So does Darklighter, and Porkins, and loads of other SW names. Don’t see the point of singling out the Skywalker name.

  • Uncle Owen is embittered and knows a lot about Anakin
    In Lucas’s prequels, Owen is a virtual stranger who meets Anakin just once and is not blood-related. But in ANH, Owen seems to know an awful lot about Anakin, information he keeps from Luke, and he is very bitter about the subject. Beru on the other hand says things like, “Luke’s just not a farmer, Owen. He has too much of his father in him”, with warmth, even fond remembrance, as if whatever wounded Owen didn’t affect her or time has been able to heal her wounds, while Owen’s disgruntled response is, “That’s what I’m afraid of” This implies that Anakin hurt Owen personally, directly, in a way he is never able to forgive him for. Perhaps Anakin betrayed and abandoned his brother and sister-in-law when he turned to the dark side.

I prefer the notion Ben fed the Lars’ the same lie he fed Luke about Vader murdering Anakin.
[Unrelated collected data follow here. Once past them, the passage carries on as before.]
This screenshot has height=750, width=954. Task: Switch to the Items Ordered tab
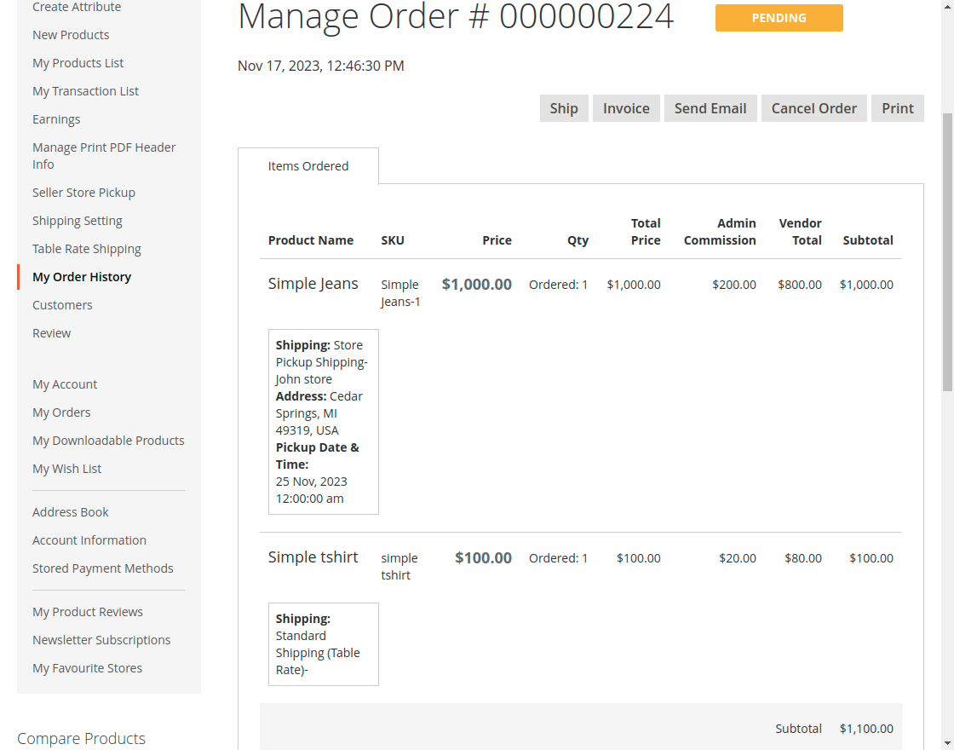[307, 165]
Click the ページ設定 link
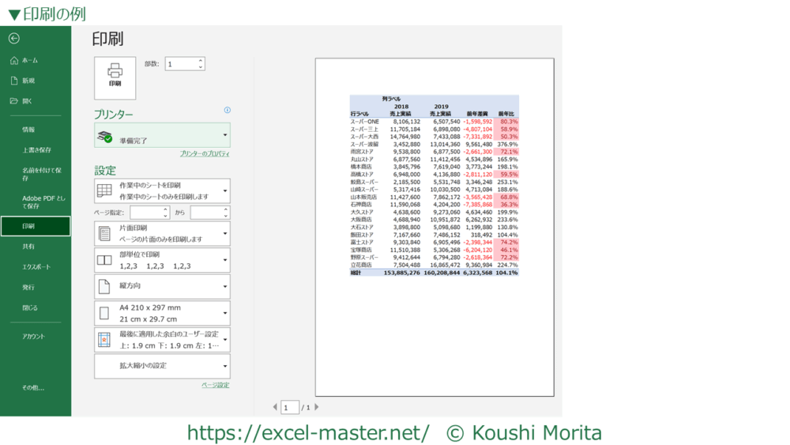The width and height of the screenshot is (790, 445). (x=215, y=385)
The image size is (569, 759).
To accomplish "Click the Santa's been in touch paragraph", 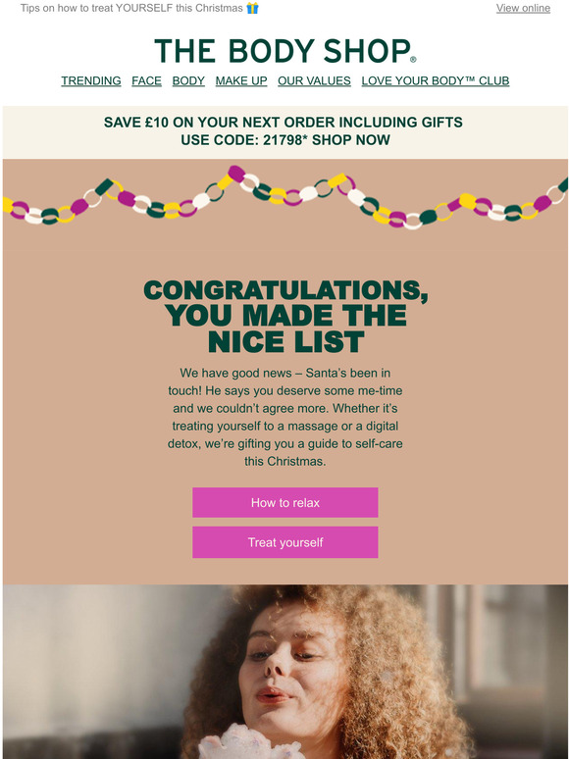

  • Vader seems emotionally desperate for a family
    Vader’s plea in ESB for Luke to join him so that they can “rule the galaxy as father and son” seems very emotional, even desperate. This is not the cold calculating of the Emperor who wants to use Luke’s abilities. This is an intense emotional plea, a deep longing for family in addition to power. Might he have made a similar offer to his brother in the past? Maybe Vader/Anakin’s greatest personal tragedy was the loss of his son.

Yes.

  • The galaxy is a republic, and yet there is a princess
    This is poly-sci 101, but it’s worth mentioning: while Britain is a democracy, it is not a republic. Iran on the other hand is not a democracy, but it is a republic. The United States is both a democracy and a republic. A republic is simply a country where the position of head of state is not inherited. Britain, Sweden, Denmark, et cetera, with inherited titles like king, queen, prince, duchess, lord, et cetera are not republics. So if the galaxy in SW is a republic, how is Princess Leia a princess, and how is Lord Vader a lord? Lucas tried to explain it by having Queen Amidala elected, but that doesn’t make sense at all. Instead, let’s consider that perhaps Alderaan, where Leia is from, was not a part of the Republic, but an independent kingdom later added to the Empire after the Republic’s fall. Also, since “emperor” is an inherited position, perhaps the Emperor has re-introduced titles of inheritance like “lord” to the galaxy.

I’m sure others with a better understanding of political machinations than me can pick this logic apart. Regardless, this is space fantasy; its politics don’t have to align with the real world.

  • The imperial forces are all humans
    In episodes 4, 5, & 6, one can’t help but notice that all of the people serving in the imperial fleet are human (and British). As Vader walks the decks of his super star destroyer or the halls of the Death Star, everyone around him is a human. The rebels, on the other hand, are a coalition of many races, commanded by a non-human, Admiral Ackbar. This implies that the old Republic was multi-racial, but that the Emperor purged non-humans from the military, and possibly from government and the civil service as well. So not only is the new political order militaristic, it is also racist. An imperial guard calls Chewbacca a “thing”, remember? That makes the Empire a racist (speciesist?) fascist state.

Yes.

  • The Rebel Alliance believes in the Force, while the Empire does not
    In the OT, the Empire is atheistic and materialistic while the rebels, despite being a multi-species coalition, seem united religiously, spiritually, and morally by a belief in the Force. This implies that the old Republic was racially diverse but nevertheless unified culturally under a single religion/spiritual belief and that the Empire not only supplanted the old political order but introduced a new dominant culture as well.

Yes.

  • Tatooine and Alderaan are both frontier worlds
    “If there’s a bright center in the universe, you’re on the planet that it’s farthest from”. At the beginning of ANH, Princess Leia’s ship is “on a diplomatic mission to Alderaan” Presumably they left from the capital near the center of the galaxy, which implies Tatooine is on the way to Alderaan. Since it is a wretched hive of scum and villainy run by gangsters and mostly outside of imperial control, Tatooine must be a frontier world, which means Alderaan is also a frontier world.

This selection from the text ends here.